The task —
Copy out the data below verbatim.

____ Provided records

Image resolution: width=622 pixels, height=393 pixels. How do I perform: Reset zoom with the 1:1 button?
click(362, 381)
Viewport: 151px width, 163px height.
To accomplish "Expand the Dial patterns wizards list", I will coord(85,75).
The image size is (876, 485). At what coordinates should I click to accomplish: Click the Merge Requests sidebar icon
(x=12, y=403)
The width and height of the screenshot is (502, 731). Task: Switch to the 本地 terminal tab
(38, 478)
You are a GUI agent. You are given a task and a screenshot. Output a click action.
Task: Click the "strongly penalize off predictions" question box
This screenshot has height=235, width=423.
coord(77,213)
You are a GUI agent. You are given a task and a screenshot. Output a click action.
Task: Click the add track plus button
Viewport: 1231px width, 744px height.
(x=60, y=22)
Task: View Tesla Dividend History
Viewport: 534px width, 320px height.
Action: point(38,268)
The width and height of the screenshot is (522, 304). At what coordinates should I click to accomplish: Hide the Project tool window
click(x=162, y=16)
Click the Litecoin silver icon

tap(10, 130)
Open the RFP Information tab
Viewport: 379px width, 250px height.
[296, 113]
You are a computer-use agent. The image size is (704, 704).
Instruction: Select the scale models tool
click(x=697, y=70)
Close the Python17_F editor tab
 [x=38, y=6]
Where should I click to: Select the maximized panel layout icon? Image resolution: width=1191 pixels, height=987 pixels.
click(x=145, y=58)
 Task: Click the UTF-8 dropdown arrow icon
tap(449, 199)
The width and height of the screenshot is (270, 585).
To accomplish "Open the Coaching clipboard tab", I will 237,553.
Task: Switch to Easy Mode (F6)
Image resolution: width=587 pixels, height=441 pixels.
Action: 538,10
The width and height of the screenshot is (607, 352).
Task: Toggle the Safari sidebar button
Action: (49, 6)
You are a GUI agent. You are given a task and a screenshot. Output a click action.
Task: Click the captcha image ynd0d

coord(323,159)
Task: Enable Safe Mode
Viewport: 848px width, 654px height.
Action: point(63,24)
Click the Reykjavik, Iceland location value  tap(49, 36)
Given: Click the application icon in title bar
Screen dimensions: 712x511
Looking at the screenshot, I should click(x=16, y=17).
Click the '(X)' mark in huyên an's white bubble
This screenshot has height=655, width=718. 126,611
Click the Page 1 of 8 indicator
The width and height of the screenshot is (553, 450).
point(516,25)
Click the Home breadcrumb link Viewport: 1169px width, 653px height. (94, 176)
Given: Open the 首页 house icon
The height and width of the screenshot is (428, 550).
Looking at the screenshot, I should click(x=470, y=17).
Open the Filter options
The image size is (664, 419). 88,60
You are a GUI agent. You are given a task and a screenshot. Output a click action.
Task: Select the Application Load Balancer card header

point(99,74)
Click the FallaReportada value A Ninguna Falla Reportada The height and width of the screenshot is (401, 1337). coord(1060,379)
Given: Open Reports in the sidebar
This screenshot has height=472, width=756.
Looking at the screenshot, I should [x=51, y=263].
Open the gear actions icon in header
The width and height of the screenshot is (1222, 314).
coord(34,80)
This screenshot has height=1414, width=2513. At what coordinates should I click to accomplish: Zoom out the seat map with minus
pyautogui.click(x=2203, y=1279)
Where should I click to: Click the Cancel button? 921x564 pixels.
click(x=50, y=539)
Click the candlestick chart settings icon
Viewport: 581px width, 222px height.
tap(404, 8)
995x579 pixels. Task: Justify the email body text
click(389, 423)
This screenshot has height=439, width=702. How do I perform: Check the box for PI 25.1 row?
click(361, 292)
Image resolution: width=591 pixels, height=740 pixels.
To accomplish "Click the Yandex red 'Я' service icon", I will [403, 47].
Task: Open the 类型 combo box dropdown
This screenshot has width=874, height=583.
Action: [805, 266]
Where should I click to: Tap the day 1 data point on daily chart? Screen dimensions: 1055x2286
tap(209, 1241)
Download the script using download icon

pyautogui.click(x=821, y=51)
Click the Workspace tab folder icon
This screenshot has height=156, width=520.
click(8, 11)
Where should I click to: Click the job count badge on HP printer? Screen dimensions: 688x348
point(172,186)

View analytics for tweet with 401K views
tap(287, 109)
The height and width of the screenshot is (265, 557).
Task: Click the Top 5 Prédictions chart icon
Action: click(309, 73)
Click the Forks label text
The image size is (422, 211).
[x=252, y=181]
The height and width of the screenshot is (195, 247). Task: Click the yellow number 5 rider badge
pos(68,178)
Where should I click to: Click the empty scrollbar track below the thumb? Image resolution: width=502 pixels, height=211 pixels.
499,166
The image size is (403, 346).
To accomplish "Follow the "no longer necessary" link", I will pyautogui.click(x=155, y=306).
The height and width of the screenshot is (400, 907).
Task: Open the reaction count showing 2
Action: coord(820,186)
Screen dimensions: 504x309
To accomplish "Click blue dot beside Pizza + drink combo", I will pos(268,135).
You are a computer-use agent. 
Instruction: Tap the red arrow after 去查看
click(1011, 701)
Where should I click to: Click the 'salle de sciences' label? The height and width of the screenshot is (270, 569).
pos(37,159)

________

Written answer —
Image resolution: width=622 pixels, height=393 pixels. How do I perform: Reset zoom with the 1:1 button?
click(362, 381)
Viewport: 151px width, 163px height.
To accomplish "Expand the Dial patterns wizards list", I will coord(85,75).
The image size is (876, 485). At what coordinates should I click to accomplish: Click the Merge Requests sidebar icon
(x=12, y=403)
The width and height of the screenshot is (502, 731). Task: Switch to the 本地 terminal tab
(38, 478)
You are a GUI agent. You are given a task and a screenshot. Output a click action.
Task: Click the "strongly penalize off predictions" question box
This screenshot has height=235, width=423.
coord(77,213)
You are a GUI agent. You are given a task and a screenshot. Output a click action.
Task: Click the add track plus button
Viewport: 1231px width, 744px height.
(x=60, y=22)
Task: View Tesla Dividend History
Viewport: 534px width, 320px height.
Action: point(38,268)
The width and height of the screenshot is (522, 304). At what coordinates should I click to accomplish: Hide the Project tool window
click(x=162, y=16)
Click the Litecoin silver icon

tap(10, 130)
Open the RFP Information tab
Viewport: 379px width, 250px height.
[296, 113]
You are a computer-use agent. The image size is (704, 704).
Instruction: Select the scale models tool
click(x=697, y=70)
Close the Python17_F editor tab
 [x=38, y=6]
Where should I click to: Select the maximized panel layout icon? Image resolution: width=1191 pixels, height=987 pixels.
click(x=145, y=58)
 Task: Click the UTF-8 dropdown arrow icon
tap(449, 199)
The width and height of the screenshot is (270, 585).
To accomplish "Open the Coaching clipboard tab", I will 237,553.
Task: Switch to Easy Mode (F6)
Image resolution: width=587 pixels, height=441 pixels.
Action: 538,10
The width and height of the screenshot is (607, 352).
Task: Toggle the Safari sidebar button
Action: (49, 6)
You are a GUI agent. You are given a task and a screenshot. Output a click action.
Task: Click the captcha image ynd0d

coord(323,159)
Task: Enable Safe Mode
Viewport: 848px width, 654px height.
Action: point(63,24)
Click the Reykjavik, Iceland location value  tap(49, 36)
Given: Click the application icon in title bar
Screen dimensions: 712x511
Looking at the screenshot, I should click(x=16, y=17).
Click the '(X)' mark in huyên an's white bubble
This screenshot has height=655, width=718. 126,611
Click the Page 1 of 8 indicator
The width and height of the screenshot is (553, 450).
point(516,25)
Click the Home breadcrumb link Viewport: 1169px width, 653px height. (94, 176)
Given: Open the 首页 house icon
The height and width of the screenshot is (428, 550).
Looking at the screenshot, I should click(x=470, y=17).
Open the Filter options
The image size is (664, 419). 88,60
You are a GUI agent. You are given a task and a screenshot. Output a click action.
Task: Select the Application Load Balancer card header

point(99,74)
Click the FallaReportada value A Ninguna Falla Reportada The height and width of the screenshot is (401, 1337). coord(1060,379)
Given: Open Reports in the sidebar
This screenshot has height=472, width=756.
Looking at the screenshot, I should [x=51, y=263].
Open the gear actions icon in header
The width and height of the screenshot is (1222, 314).
coord(34,80)
This screenshot has height=1414, width=2513. At what coordinates should I click to accomplish: Zoom out the seat map with minus
pyautogui.click(x=2203, y=1279)
Where should I click to: Click the Cancel button? 921x564 pixels.
click(x=50, y=539)
Click the candlestick chart settings icon
Viewport: 581px width, 222px height.
tap(404, 8)
995x579 pixels. Task: Justify the email body text
click(389, 423)
This screenshot has height=439, width=702. How do I perform: Check the box for PI 25.1 row?
click(361, 292)
Image resolution: width=591 pixels, height=740 pixels.
To accomplish "Click the Yandex red 'Я' service icon", I will [403, 47].
Task: Open the 类型 combo box dropdown
This screenshot has width=874, height=583.
Action: [805, 266]
Where should I click to: Tap the day 1 data point on daily chart? Screen dimensions: 1055x2286
tap(209, 1241)
Download the script using download icon

pyautogui.click(x=821, y=51)
Click the Workspace tab folder icon
This screenshot has height=156, width=520.
click(8, 11)
Where should I click to: Click the job count badge on HP printer? Screen dimensions: 688x348
point(172,186)

View analytics for tweet with 401K views
tap(287, 109)
The height and width of the screenshot is (265, 557).
Task: Click the Top 5 Prédictions chart icon
Action: click(309, 73)
Click the Forks label text
The image size is (422, 211).
[x=252, y=181]
The height and width of the screenshot is (195, 247). Task: Click the yellow number 5 rider badge
pos(68,178)
Where should I click to: Click the empty scrollbar track below the thumb? Image resolution: width=502 pixels, height=211 pixels.
499,166
The image size is (403, 346).
To accomplish "Follow the "no longer necessary" link", I will pyautogui.click(x=155, y=306).
The height and width of the screenshot is (400, 907).
Task: Open the reaction count showing 2
Action: coord(820,186)
Screen dimensions: 504x309
To accomplish "Click blue dot beside Pizza + drink combo", I will pos(268,135).
You are a computer-use agent. 
Instruction: Tap the red arrow after 去查看
click(1011, 701)
Where should I click to: Click the 'salle de sciences' label? The height and width of the screenshot is (270, 569).
pos(37,159)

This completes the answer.